Just about everybody wears green on Mar. 17, right? Irish or not. Senators centre Jesse Winchester had on a green shirt when he showed up at the rink Thursday morning.
Any Irish in you, Jesse?
“My girlfriend (Alana Brady) is Irish,” he said. “She flies in tonight.”
No dirty jokes, please.
“I’m travelling to Ireland this summer,” said Winchester. “It’s just a place in the world I haven’t been before. We’re just travelling, man.”
What is your ancestory?
“Somewhere in the U.K.”
You’re not sure?
“My dad’s going to kill me. My mom’s going to kill me.”
They won’t be happy.
“Winchester .. I know in some far out language it means ‘Winter Castle.’ I know my mom’s side has a little French. I’d say it’s mostly English, our family.”
But you’re not certain ...
“I don’t really get asked that often. When people say, hey, ‘where do you come from?’ I tell them Long Sioux. I’ve never really met anybody from overseas, that’s family related.”
Yeah, but everybody sort of knows their background a little bit, eh?
“I don’t really know it that well. It’s probably one of my shortcomings.
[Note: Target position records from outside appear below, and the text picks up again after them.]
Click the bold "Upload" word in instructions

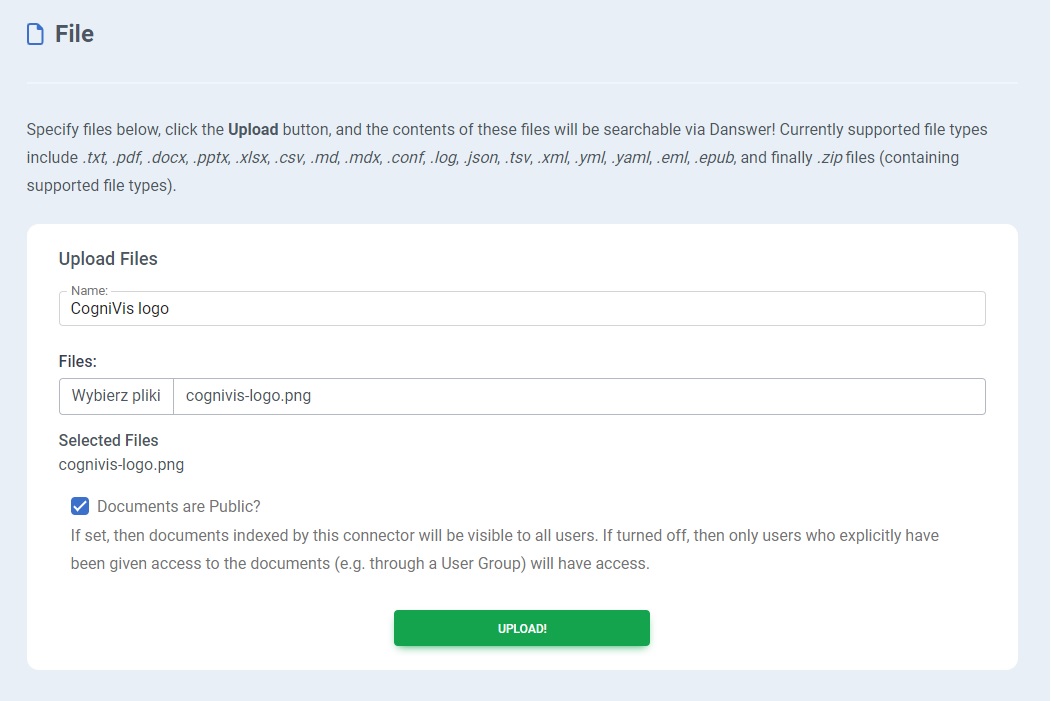point(253,130)
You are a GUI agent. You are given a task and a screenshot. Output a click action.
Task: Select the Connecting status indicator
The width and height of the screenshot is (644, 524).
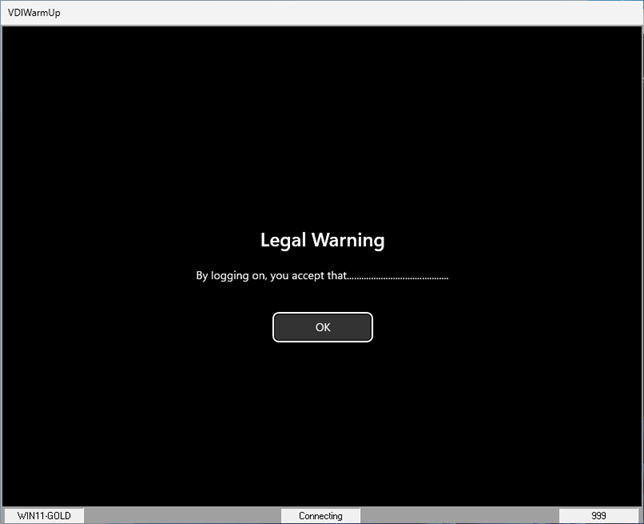pos(320,516)
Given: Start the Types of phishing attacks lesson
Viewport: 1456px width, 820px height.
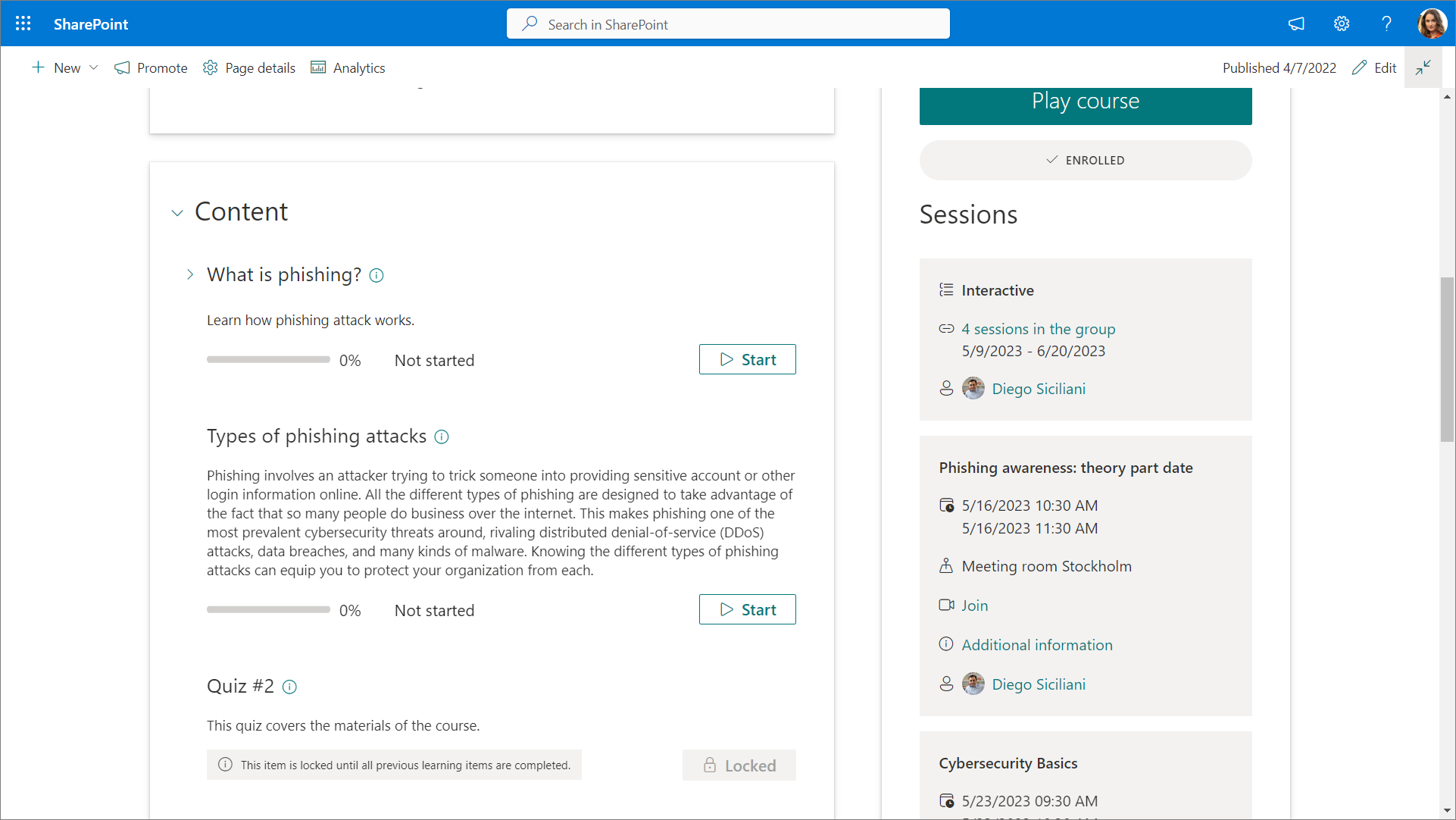Looking at the screenshot, I should (x=747, y=609).
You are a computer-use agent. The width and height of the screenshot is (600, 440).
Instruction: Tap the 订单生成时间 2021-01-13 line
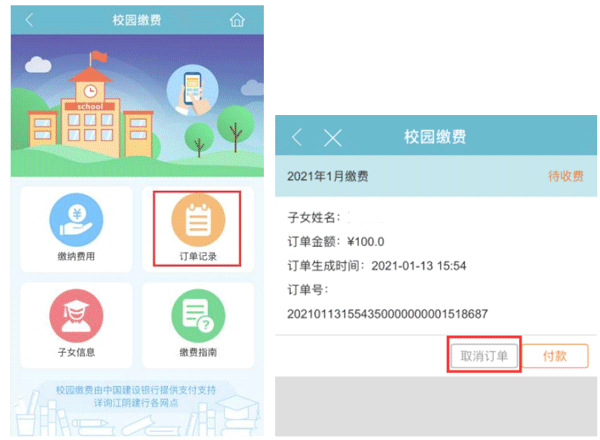[x=377, y=265]
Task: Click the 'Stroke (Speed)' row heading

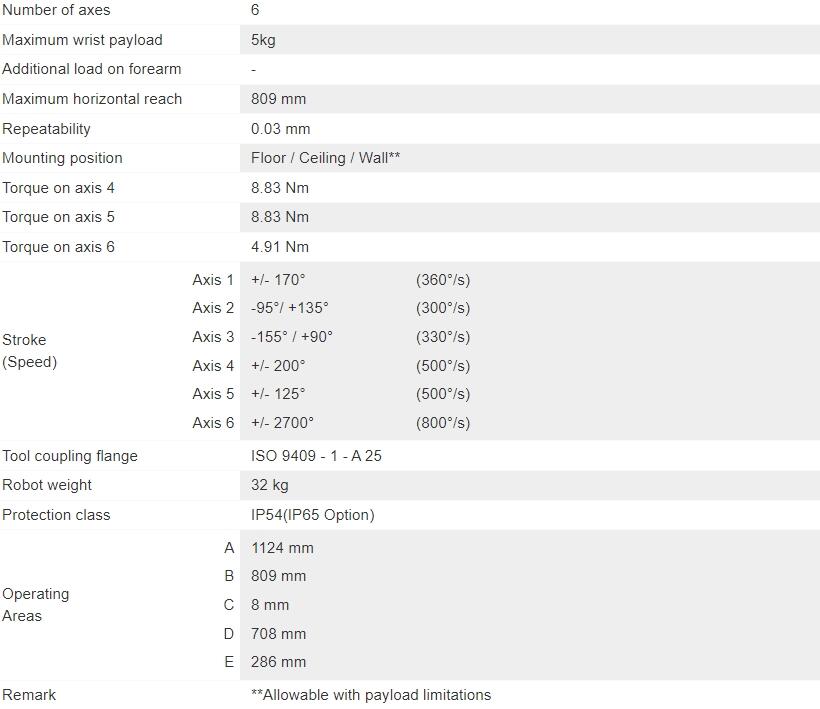Action: point(30,351)
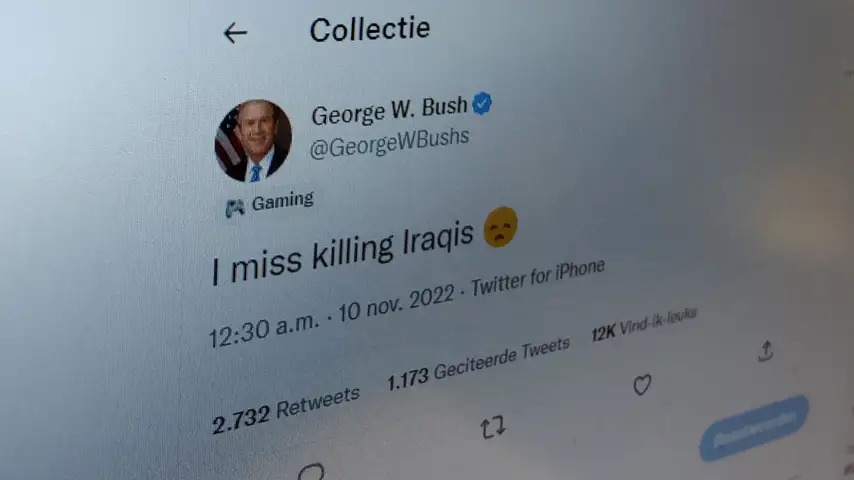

“I’m pretty sure I’m not Irish.”
No, but somewhat humorous.
A big hit
“Every time I throw on the jersey, I go out and play for the logo on the front. If I’m going out and finishing my checks, I’m doing my job.” — RW Chris Neil, who has continued to do what he does best - finish checks - despite the fact the Senators haven’t played a game with playoff implications in a long time. Entering the game Neil was eighth in the league with 217 hits.